A guarda municipal Janaína Albuquerque, representante da Brigada Maria da Penha, também participou do debate. “No que tange à nossa competência será de extrema satisfação contribuir no combate aos crimes contra a dignidade sexual no transporte público. Fazemos a fiscalização das medidas protetivas de urgência, ouvimos relatos e é muito doloroso ouvir de uma mulher dizer que foi espancada, estuprada.”

A delegada titular da Delegacia Especializada de Atendimento à Mulher (DEAM), Bruna Falcão, recuperou o clamor popular que levou à criação do crime de importunação sexual. “A problemática que existia era: a mulher que sofria essa violência em um transporte público, se a conduta fosse colocada como contravenção penal, o agente assinava um termo e era liberado. Se fosse colocada como estupro, estaríamos banalizando um tipo penal.”

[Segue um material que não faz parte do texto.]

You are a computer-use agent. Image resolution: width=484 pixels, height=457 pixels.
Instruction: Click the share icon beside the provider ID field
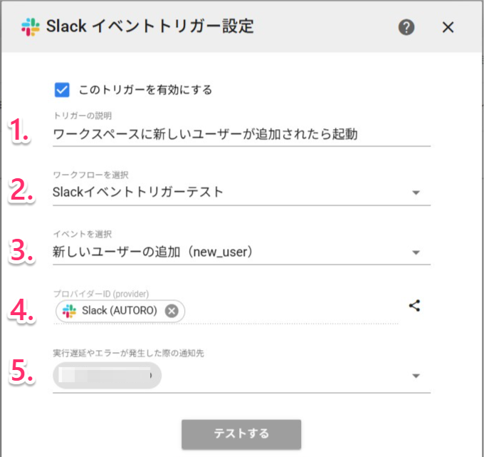[415, 306]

De acordo com ela, em 2019 foram registrados 17 ocorrências de importunação sexual na Delegacia da Mulher do Recife. Nas outras dez delegacias desse tipo do Estado, foram 13 ocorrências. As demais delegacias de circunscrição da capital foram registrados outros dez boletins relativos a casos de importunação sexual.

A delegada Ana Elisa Sobreira, que representou a Secretaria de Defesa Social de Pernambuco na ocasião, também apontou os avanços representados pela tipificação do crime de importunação sexual. Além disso, ela apontou que os índices de registro ainda refletem uma necessidade de conscientizar a população e proteger quem denuncia. “Existia uma lacuna: nem tanto estupro, nem contravenção. Estou muito satisfeita com essa iniciativa da legislação municipal, porque a maioria desses casos ocorre nos transportes públicos. Como assessora do Departamento da Mulher, nos deparamos com um número muito baixo de registros e sabemos que ele é real. Espero que as mulheres se encorajem mais para registrar os boletins. Não é fácil, mas se mostrarmos que há um respaldo, mais mulheres vão denunciar.”

Também participou da mesa da audiência o chefe da Divisão de Fiscalização da Autarquia de Trânsito e Transporte Urbano do Recife (CTTU), Rinaldo Silva. Além dele, compareceram os vereadores Amaro Cipriano Maguari (PSB) e Ivan Moraes (PSOL). Ao fim da audiência, o público presente pôde fazer comentários e questionamentos às autoridades.